When a manufacturer asks “what do you want on your transformer? I want it plain with cheese...because I really just want a transformer at this point and I don’t care whether it has taps, or special locks on it or my company’s sticker. I don’t care about that stuff anymore. I just want a transformer.”
Noting that Wilson Energy is an AMI and GIS system, “we have some talented people on staff that have been using those two systems to go look at where do we have transformers that are underused or overused. In other words, transformer right sizing.”
Maclaga said that pre-pandemic, it was not economical to keep old transformers. “In other words, we got them off from some old piece of line we were rebuilding, take those fifty-year-old transformers down, we’ll take them to a scrapper and sell them.” But now, “we’re not scrapping anything unless it can’t be safely turned on.”
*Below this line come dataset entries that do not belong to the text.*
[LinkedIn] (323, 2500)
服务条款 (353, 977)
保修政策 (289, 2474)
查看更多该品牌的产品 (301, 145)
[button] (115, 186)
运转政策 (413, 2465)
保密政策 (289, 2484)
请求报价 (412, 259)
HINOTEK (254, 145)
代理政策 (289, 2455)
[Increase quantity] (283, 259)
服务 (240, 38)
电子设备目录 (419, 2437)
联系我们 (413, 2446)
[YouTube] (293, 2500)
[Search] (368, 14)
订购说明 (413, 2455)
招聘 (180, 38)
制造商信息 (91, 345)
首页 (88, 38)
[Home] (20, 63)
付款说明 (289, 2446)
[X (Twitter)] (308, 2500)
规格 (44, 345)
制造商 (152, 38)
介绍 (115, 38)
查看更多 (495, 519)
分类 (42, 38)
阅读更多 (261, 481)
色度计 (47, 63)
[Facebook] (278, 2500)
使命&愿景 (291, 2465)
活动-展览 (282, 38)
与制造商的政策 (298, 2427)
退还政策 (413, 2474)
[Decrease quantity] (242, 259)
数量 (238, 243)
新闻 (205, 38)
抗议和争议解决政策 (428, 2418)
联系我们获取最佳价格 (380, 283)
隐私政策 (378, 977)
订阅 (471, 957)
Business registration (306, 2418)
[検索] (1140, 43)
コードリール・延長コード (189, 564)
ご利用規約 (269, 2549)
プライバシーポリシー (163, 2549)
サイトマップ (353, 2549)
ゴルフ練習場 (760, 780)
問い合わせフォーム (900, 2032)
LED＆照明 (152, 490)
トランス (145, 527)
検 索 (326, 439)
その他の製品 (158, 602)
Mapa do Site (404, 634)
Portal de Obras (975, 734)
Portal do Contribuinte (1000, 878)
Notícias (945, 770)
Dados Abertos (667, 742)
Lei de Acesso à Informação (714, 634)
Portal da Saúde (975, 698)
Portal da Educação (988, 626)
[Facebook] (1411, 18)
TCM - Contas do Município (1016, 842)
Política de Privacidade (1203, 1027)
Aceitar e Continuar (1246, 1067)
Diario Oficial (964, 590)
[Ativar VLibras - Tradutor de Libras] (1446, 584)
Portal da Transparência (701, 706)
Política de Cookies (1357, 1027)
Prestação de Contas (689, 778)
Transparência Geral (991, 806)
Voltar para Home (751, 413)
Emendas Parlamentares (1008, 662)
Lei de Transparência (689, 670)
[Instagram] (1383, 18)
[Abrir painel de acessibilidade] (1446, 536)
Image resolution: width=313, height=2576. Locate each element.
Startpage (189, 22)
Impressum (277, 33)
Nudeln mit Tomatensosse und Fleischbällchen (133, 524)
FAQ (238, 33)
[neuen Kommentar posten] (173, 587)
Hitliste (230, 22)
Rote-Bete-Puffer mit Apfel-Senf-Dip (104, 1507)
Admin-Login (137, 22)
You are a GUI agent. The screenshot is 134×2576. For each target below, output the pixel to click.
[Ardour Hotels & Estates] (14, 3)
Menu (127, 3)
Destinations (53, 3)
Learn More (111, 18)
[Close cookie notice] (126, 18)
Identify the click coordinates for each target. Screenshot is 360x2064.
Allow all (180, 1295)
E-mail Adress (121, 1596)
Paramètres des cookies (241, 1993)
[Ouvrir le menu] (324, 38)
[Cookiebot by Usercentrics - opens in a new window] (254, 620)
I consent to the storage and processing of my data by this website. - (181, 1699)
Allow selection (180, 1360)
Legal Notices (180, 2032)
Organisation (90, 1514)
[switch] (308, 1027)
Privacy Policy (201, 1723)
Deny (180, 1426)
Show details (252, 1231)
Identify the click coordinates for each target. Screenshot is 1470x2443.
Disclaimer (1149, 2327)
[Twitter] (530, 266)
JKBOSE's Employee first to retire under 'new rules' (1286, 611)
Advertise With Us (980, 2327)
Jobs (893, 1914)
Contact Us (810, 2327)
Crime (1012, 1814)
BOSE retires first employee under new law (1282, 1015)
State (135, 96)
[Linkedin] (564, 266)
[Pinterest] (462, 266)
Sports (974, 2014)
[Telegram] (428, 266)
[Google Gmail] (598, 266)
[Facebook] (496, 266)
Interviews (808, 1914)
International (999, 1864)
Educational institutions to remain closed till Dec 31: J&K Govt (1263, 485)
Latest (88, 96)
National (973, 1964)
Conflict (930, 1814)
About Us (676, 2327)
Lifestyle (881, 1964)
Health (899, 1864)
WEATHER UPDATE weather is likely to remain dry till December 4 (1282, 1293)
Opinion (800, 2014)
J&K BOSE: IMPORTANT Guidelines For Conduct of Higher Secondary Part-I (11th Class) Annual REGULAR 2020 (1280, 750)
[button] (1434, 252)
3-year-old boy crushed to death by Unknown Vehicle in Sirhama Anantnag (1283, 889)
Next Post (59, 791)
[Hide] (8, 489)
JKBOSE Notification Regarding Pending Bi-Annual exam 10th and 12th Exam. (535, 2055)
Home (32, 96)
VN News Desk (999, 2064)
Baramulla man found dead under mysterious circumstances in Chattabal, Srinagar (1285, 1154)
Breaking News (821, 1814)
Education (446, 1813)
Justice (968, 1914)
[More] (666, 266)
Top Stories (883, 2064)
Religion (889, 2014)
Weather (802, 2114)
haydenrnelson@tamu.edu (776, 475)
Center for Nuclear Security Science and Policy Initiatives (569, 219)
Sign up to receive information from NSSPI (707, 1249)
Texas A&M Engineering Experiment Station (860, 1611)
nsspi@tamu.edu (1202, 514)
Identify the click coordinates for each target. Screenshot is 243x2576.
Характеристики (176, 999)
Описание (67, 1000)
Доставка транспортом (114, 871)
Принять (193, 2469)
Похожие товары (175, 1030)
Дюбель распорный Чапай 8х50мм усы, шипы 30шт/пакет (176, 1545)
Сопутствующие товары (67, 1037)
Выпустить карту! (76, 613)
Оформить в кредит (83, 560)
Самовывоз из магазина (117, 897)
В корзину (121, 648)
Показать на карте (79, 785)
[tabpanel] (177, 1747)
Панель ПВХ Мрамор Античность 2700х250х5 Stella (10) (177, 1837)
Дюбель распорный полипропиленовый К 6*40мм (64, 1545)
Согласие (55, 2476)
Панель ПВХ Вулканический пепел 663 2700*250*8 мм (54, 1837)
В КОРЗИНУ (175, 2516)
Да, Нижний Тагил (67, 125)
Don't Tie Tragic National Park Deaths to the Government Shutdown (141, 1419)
House Members Urge DOE to Withdraw Proposed Rule for Distribution Transformers
More than 60 House members on April 3 urged Secretary of Energy Jennifer Granholm to withdraw the proposed rule to increase conservation standards for distribution transformers.
The efficiency standards for distribution transformers proposed by DOE would worsen current distribution transformer supply shortages and, to the extent that they are even feasible, would impose significant costs on consumers, the American Public Power Association said in March.
The electric industry is currently experiencing a critical shortage of distribution transformers, “and the efficiency standards included in the NOPR would likely exacerbate a supply shortfall that has already reached crisis levels, threatening electric reliability, economic development, and the ongoing transition to lower-emitting generating resources,” APPA argued in its March 27 comments to DOE regarding the NOPR.